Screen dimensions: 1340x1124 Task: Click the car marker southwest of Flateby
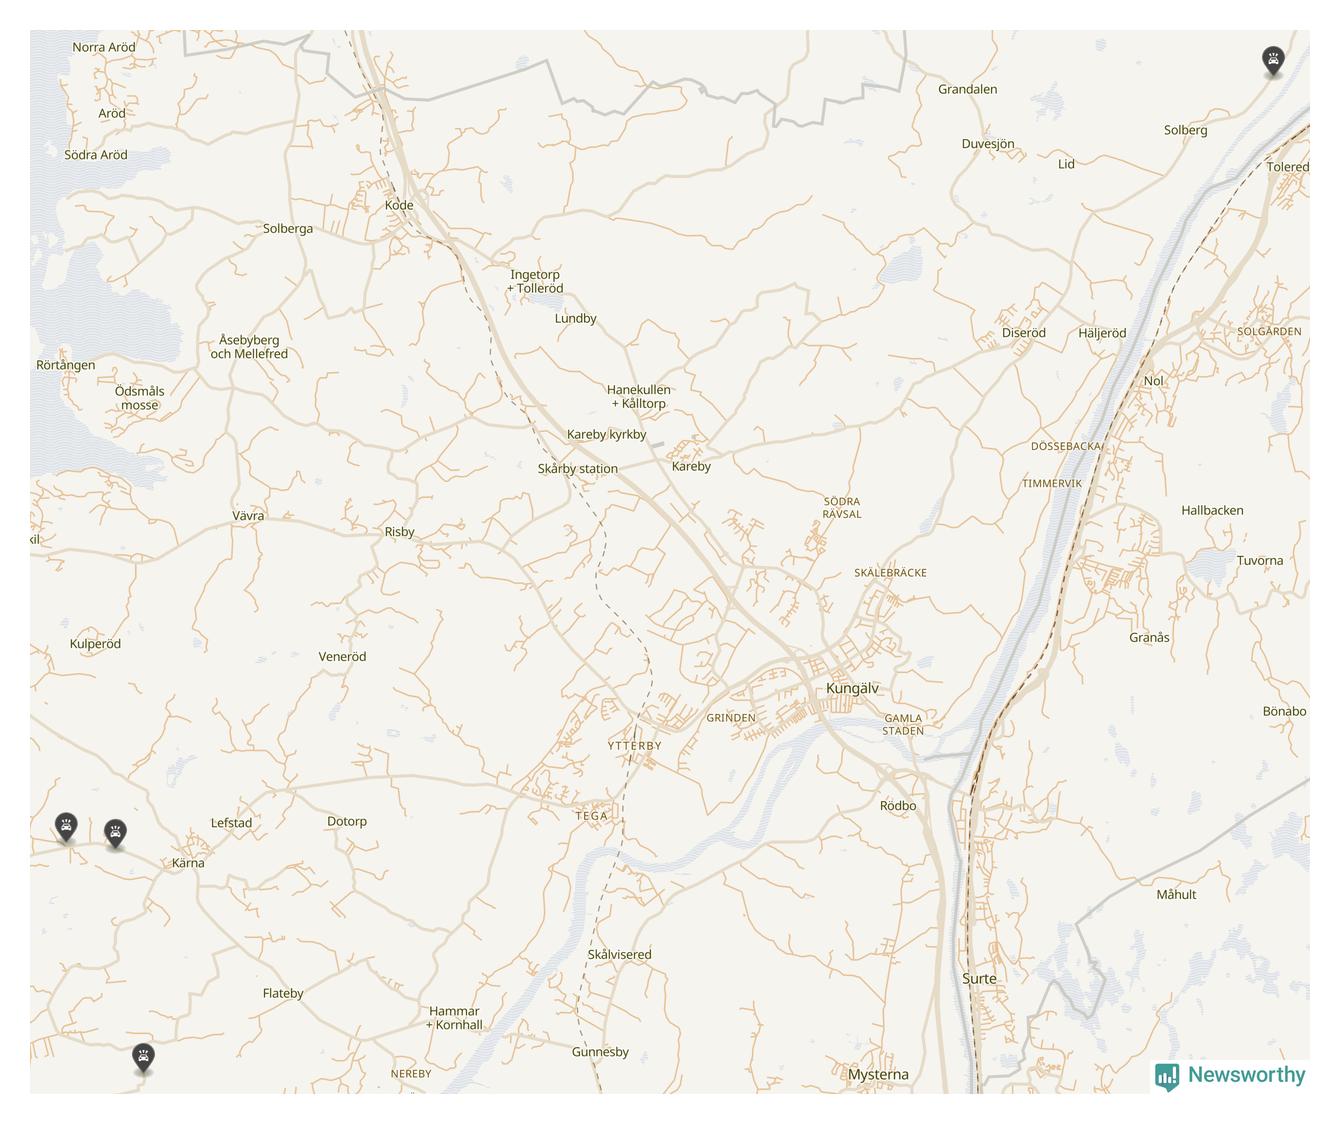point(144,1057)
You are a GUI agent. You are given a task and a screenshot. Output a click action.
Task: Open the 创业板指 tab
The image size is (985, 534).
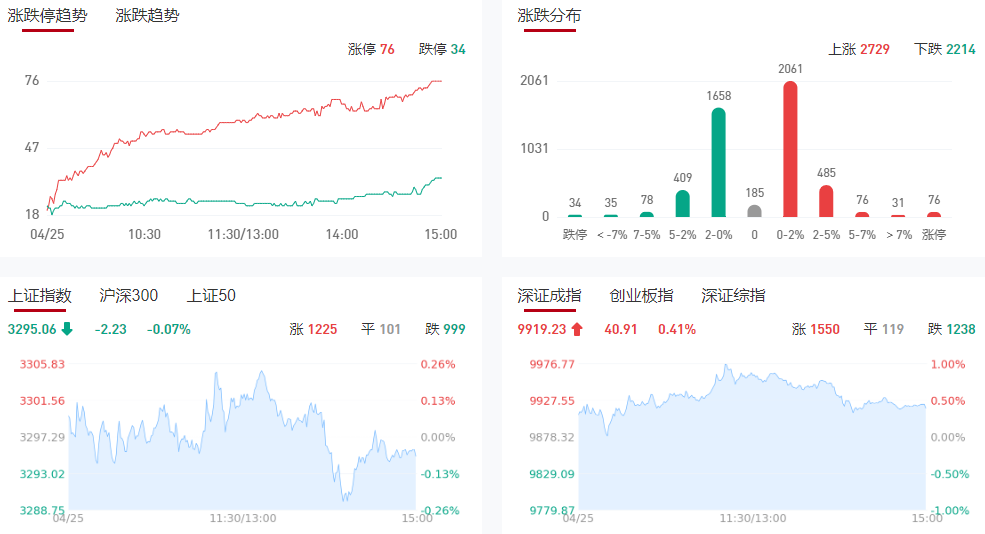click(x=641, y=295)
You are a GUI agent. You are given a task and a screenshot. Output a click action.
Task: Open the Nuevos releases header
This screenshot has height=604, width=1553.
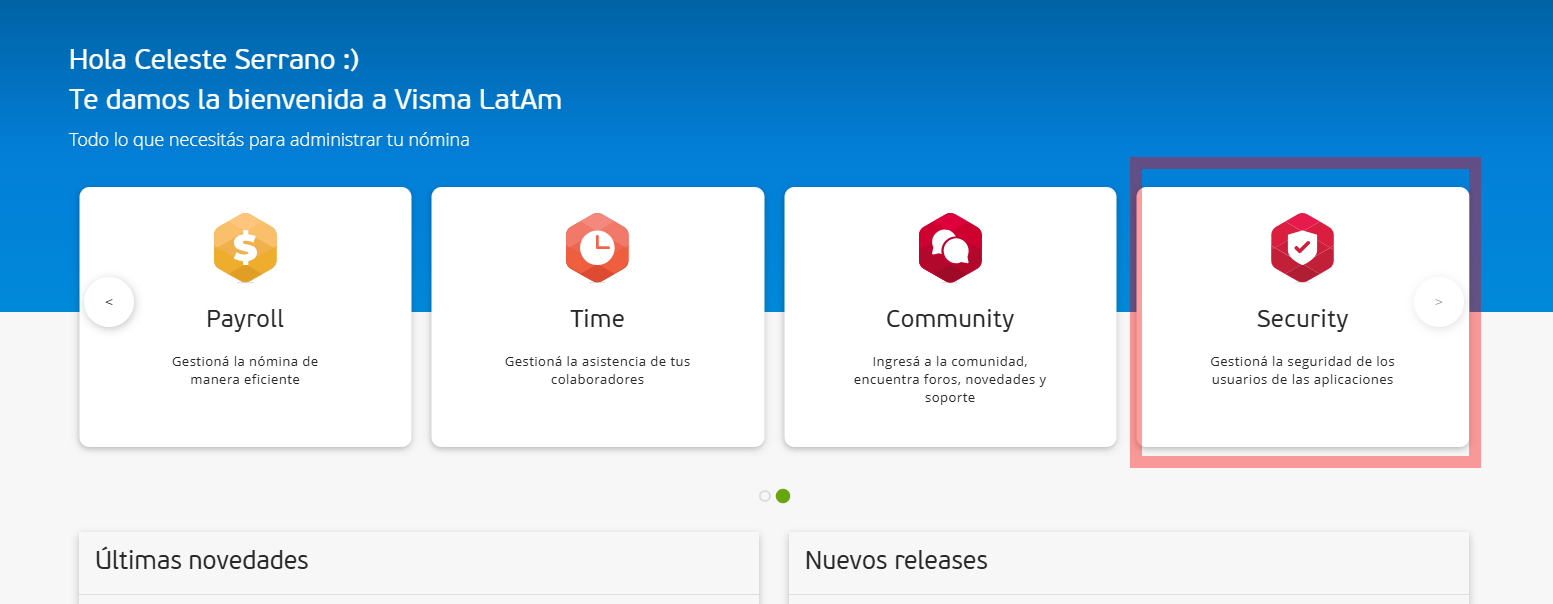pyautogui.click(x=895, y=560)
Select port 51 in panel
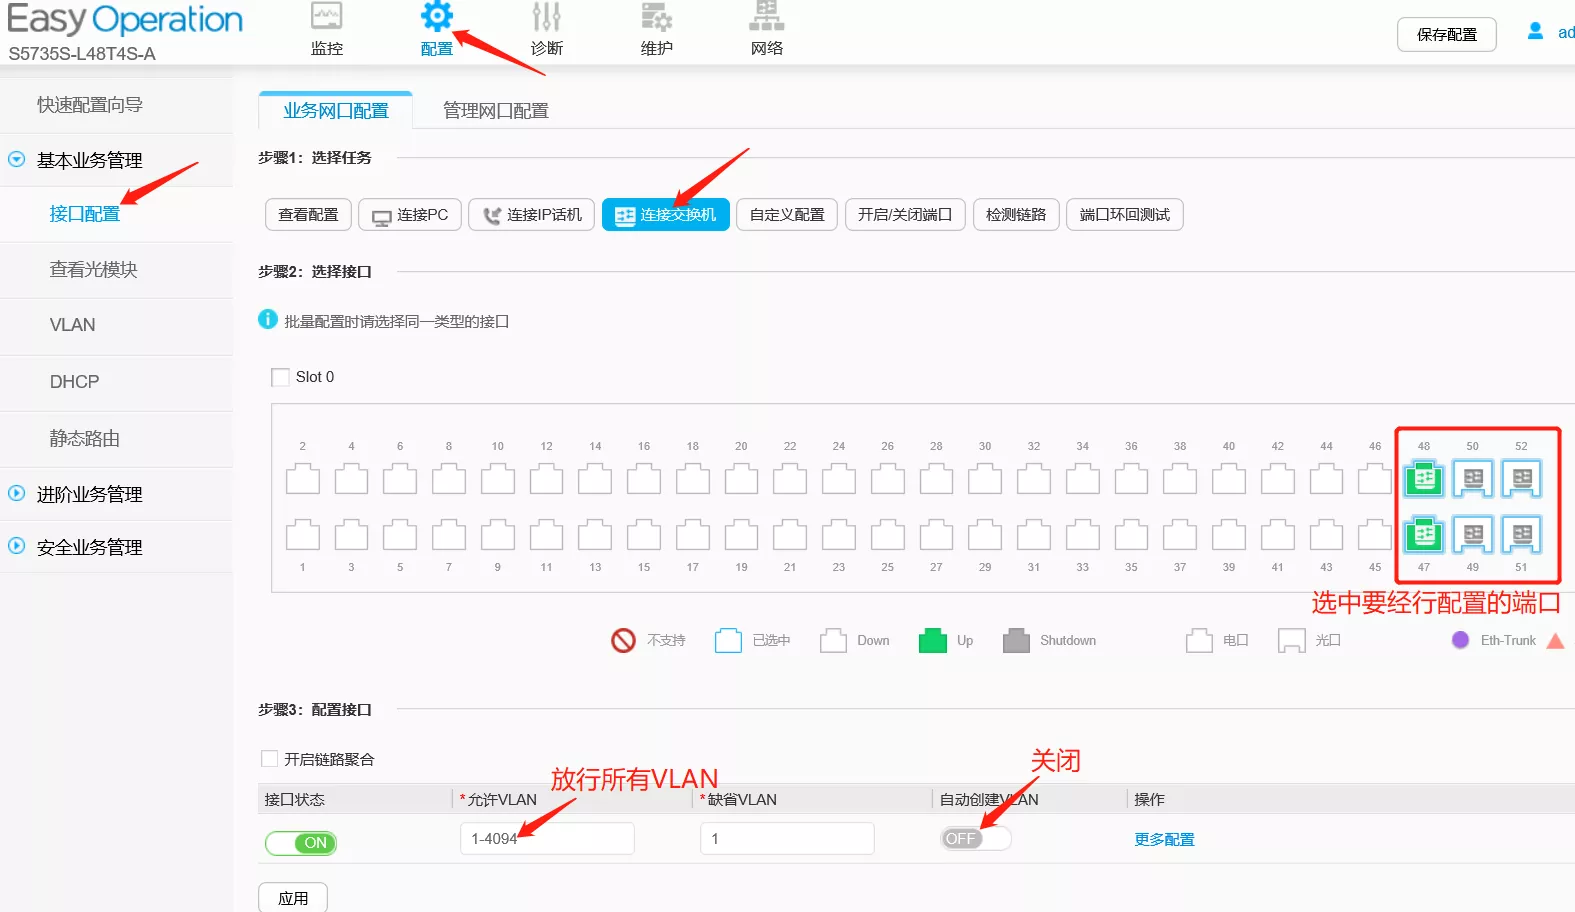This screenshot has width=1575, height=912. coord(1521,535)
:::::
GIVEN PROBLEM
Copy the lines above word for word, but leave out the pictures.

OUTPUT OF THE EXERCISE
Screen dimensions: 1340x1124 Task: Click the car marker southwest of Flateby
point(144,1057)
You are a GUI agent. You are given a task and a screenshot. Output a click action.
Task: Open the 创业板指 tab
The image size is (985, 534).
click(x=641, y=295)
You are a GUI agent. You are given a task and a screenshot. Output a click action.
Task: Open the Nuevos releases header
This screenshot has height=604, width=1553.
pyautogui.click(x=895, y=560)
Select port 51 in panel
This screenshot has width=1575, height=912. coord(1521,535)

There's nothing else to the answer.